Keselowski told Motorsport.com. “You never know with young drivers where they’re going to go. I had the luxury this past Thursday of doing a charity event for my foundation. I sat next to (University of Michigan Football) coach Jim Harbaugh and we were telling this story about they’re in the middle of their pre-season spring training and so forth.

"We’re telling the story of athletes, and you never know which ones are gonna be great and you think you know, and how sometimes you’ll have a five-star and if you look at the five-star recruits, a lot of them don’t ever make it to the pros. And then you look at some of the guys that do make it to the pros that are maybe one-star or no-star at all in high school, and we’re kind of talking through why that is. How does that happen?

“I looked over at coach and I said, ‘I’ll still never forget when I was first getting starting in racing and there was this article that came out and it was the Top 50 prospects or something of that nature and I didn’t even make the list.’"

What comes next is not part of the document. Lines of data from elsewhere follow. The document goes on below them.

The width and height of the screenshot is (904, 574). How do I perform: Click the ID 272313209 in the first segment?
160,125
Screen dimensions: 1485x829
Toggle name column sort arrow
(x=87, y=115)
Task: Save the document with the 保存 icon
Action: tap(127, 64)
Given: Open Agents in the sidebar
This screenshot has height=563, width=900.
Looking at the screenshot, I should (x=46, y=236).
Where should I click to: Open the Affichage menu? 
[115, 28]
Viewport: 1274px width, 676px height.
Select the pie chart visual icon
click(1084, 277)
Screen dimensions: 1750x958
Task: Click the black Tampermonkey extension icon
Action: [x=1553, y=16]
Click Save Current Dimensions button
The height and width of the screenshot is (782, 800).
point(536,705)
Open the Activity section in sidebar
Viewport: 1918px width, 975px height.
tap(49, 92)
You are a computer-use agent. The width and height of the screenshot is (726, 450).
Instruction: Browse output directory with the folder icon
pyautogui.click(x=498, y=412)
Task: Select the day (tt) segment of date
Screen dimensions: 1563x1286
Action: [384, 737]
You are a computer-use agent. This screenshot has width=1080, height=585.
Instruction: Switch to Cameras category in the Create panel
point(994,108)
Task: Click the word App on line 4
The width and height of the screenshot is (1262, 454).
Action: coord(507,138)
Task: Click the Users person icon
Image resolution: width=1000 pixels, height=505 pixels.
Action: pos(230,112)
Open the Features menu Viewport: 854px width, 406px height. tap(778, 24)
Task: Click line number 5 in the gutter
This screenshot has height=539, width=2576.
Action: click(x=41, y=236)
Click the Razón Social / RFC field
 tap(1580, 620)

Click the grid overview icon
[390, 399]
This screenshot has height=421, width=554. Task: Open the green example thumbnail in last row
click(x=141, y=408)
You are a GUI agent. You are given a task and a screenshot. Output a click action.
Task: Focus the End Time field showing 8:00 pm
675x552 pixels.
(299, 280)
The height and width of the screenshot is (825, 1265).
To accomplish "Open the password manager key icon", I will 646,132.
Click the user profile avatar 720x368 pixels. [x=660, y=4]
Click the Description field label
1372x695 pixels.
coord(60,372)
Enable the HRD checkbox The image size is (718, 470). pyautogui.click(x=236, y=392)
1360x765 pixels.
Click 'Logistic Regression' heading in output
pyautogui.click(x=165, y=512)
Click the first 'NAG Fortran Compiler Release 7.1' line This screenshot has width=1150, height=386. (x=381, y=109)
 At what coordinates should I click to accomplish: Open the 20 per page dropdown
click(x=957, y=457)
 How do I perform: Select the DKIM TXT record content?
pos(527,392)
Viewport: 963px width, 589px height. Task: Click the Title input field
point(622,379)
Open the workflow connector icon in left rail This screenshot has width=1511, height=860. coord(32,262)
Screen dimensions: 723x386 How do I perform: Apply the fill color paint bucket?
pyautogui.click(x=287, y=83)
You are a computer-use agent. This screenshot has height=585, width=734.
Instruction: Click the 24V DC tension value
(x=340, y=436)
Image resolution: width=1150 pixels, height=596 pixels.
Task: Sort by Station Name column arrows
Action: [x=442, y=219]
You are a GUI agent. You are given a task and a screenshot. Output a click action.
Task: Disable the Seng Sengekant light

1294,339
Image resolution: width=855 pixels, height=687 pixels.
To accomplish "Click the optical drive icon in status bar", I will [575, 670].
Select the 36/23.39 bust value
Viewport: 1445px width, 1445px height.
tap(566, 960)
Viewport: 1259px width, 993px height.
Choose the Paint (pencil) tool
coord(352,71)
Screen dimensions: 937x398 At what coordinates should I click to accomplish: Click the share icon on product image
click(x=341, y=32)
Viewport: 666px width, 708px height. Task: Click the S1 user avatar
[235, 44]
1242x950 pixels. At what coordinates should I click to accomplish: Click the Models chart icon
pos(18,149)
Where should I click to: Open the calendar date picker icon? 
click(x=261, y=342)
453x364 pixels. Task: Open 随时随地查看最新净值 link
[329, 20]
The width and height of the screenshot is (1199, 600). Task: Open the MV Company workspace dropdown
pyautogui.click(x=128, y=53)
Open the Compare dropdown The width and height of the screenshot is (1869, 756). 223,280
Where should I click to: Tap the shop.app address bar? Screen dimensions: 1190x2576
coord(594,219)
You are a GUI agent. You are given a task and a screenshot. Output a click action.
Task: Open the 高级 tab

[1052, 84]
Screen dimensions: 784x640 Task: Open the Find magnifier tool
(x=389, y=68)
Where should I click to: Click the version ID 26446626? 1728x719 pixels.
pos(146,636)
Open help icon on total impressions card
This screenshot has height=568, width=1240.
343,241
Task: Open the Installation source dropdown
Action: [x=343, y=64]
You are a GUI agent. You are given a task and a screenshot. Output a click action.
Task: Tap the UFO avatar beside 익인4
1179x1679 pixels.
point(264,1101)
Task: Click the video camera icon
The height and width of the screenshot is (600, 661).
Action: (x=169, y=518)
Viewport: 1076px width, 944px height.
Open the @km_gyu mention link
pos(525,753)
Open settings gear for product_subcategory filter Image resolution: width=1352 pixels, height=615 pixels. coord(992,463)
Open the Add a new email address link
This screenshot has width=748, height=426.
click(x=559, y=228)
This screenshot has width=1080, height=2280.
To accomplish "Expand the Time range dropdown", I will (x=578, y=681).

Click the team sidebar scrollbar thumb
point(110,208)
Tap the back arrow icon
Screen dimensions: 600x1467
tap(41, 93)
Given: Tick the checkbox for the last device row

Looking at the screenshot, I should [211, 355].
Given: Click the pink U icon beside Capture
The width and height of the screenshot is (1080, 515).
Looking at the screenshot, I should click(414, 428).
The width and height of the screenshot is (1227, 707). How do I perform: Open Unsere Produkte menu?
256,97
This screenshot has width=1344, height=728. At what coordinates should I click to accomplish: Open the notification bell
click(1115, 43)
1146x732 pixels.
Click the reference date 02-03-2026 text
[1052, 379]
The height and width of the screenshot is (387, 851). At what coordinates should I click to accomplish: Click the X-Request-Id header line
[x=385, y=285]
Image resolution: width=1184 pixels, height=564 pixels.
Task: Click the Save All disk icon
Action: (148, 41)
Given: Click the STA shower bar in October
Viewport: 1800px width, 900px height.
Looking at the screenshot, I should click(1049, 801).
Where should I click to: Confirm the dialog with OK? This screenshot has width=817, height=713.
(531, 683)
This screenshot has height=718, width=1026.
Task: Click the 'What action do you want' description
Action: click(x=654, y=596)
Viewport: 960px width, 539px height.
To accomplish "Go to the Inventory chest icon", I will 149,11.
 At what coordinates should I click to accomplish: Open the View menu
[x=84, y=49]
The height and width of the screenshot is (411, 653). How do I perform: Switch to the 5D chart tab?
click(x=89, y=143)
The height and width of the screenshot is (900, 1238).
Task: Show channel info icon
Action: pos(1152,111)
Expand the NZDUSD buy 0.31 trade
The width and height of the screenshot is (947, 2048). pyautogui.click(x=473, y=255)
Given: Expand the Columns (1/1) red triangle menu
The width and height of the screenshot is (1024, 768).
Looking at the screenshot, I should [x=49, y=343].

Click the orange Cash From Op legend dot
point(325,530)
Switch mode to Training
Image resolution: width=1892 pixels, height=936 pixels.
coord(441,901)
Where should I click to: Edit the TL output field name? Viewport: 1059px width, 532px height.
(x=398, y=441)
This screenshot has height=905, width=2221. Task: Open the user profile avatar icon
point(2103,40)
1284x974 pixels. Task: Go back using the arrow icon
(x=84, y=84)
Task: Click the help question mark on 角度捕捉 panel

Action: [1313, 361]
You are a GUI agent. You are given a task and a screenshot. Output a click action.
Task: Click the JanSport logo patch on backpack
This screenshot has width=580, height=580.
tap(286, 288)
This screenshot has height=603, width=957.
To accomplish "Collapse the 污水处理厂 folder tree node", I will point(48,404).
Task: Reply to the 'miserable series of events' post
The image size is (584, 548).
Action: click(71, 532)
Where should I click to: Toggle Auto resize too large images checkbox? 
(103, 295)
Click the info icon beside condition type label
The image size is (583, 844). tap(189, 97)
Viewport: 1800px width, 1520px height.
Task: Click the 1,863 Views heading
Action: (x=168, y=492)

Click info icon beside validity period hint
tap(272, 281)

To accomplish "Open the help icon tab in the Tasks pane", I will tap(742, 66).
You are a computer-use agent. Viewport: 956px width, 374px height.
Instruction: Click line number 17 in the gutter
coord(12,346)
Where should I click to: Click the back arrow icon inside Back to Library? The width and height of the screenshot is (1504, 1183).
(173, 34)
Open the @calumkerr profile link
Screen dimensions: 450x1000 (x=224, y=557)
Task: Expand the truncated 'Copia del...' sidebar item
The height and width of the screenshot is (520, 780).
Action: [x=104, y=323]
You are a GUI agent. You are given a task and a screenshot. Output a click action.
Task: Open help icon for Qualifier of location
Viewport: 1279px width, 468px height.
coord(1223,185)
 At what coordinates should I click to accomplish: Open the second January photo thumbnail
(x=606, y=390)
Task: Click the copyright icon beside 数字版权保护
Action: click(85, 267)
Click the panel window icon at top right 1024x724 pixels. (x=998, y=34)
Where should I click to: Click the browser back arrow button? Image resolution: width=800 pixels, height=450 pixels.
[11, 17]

The article motivated the driver to prove the pundits wrong.

"Every year would go by and I’d progress a little bit and someone would fall off the map and someone would fall off the map until I won the championship, and no one else on that list did," Keselowski recounted. "It felt pretty damn good, and I told him, ‘The only thing I can tell you is young drivers, young athletes, young professionals, they’re dynamic.

"Who they are today is not who they’re going to be tomorrow, and the ones that are able to grow, building confidence, building skill set, and have the work ethic passion, talent and etcetera to do so are the ones that make it, so there are some guys that start off with loads of natural talent, but they don’t have the other characteristics that you need to really grow on that and make something of it.”

Keselowski competed in just three ARCA races during his stock car development. Most of his experience came cutting his teeth in Late Models then racing for his family’s team in the Camping World Truck Series before Dale Earnhardt Jr. recruited him to race for JR Motorsports in 2008. That same season, Keselowski began paying it forward by recruiting young drivers then affording them the same opportunity he was given. Ryan Blaney is a prime example.

Briscoe was racing before he had a driver’s license. Open-wheel dirt racing was the family tradition. Prior to running the K&N Pro Series with Bill McAnally in 2013, he had little experience on pavement. Over the next three years, he honed his stock car skill, finally earning the chance to race with Cunningham Motorsports last season.

The intangibles

On Friday at Texas, Briscoe scored a career-high second-place finish and his third top-five in seven truck starts. Keselowski sees a lot of himself in the rookie driver. He can’t wait to see how Briscoe blossoms in NASCAR.

“Chase, to me, is one of those guys who has loads of natural talent, but he also has the intangibles to grow with it, to take it to the next level and to not just rest on his talents,” Keselowski said.

“So, to me, I look at him and I think he’s a future Cup driver. That’s what I see out of him. I hate to say that in the media because I want him to think he’s a zero-star prospect so he’ll continue to work, and he still has a lot of work to do, but if he stays with his current attitude and combination with his talent level that he starts off with, he has the opportunity to be a Cup level driver in the next two or three years.

“I’m really happy for him. I think Ford’s got a good one through their Driver Development Program to make something of.”